* _Records_:
::::::::::

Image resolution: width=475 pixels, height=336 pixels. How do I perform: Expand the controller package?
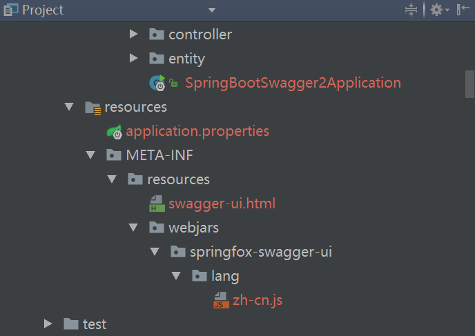pyautogui.click(x=134, y=34)
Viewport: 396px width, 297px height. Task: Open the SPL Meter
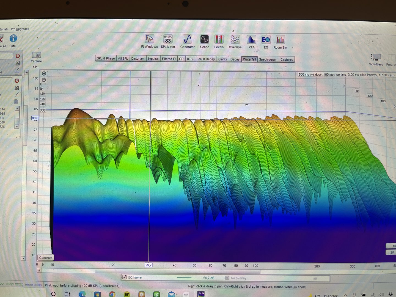[x=168, y=40]
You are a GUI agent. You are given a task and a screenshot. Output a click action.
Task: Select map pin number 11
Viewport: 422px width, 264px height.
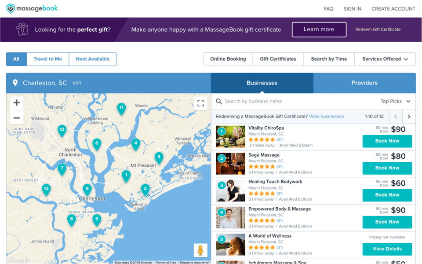(x=121, y=108)
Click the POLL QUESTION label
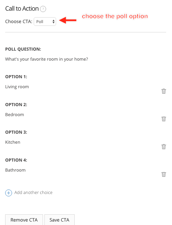The width and height of the screenshot is (172, 225). pos(23,49)
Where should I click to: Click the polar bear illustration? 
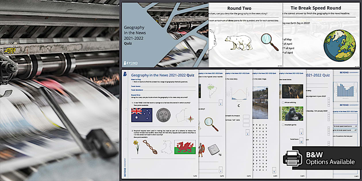238,42
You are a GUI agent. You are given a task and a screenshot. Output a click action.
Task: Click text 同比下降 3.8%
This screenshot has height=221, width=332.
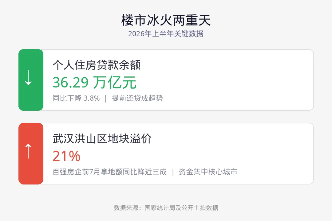click(76, 98)
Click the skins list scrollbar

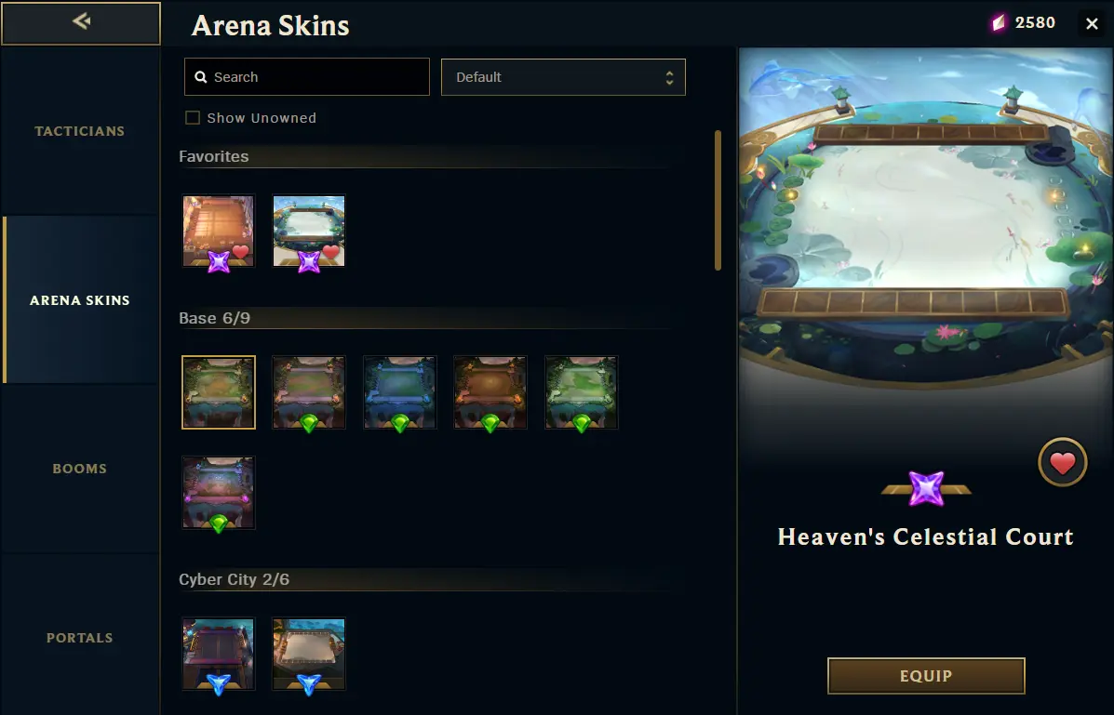pyautogui.click(x=718, y=200)
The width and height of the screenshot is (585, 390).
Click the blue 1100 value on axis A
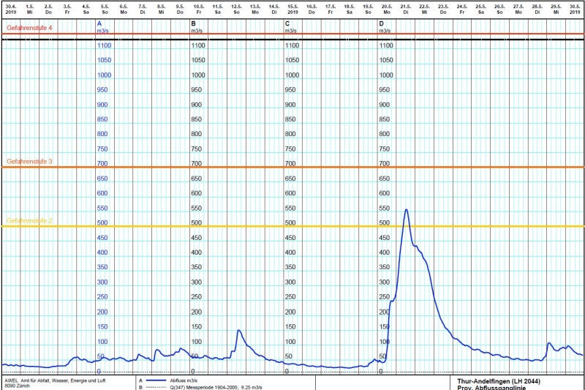[x=105, y=45]
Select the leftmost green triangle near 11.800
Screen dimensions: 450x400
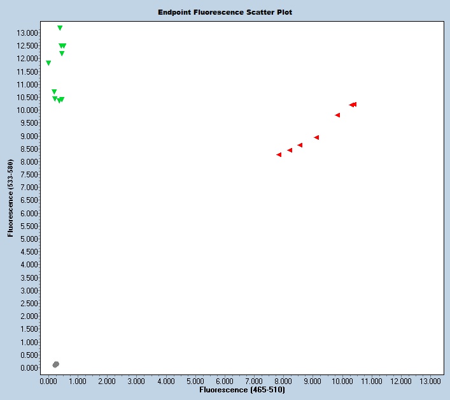tap(48, 63)

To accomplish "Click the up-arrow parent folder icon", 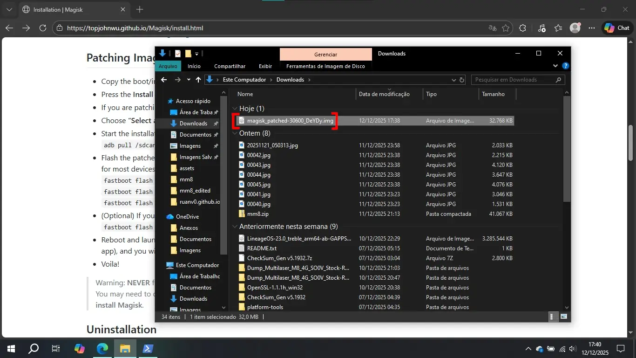I will point(198,80).
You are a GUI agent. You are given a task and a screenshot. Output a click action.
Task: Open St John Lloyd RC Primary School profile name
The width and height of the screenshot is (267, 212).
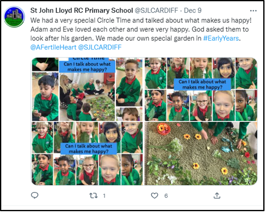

::::::::::

* _Task details_: Gather each line of the records holding the string "Select".

* _Response for this exercise_:
Task: Select map pin number 11
Select the leftmost green triangle near 11.800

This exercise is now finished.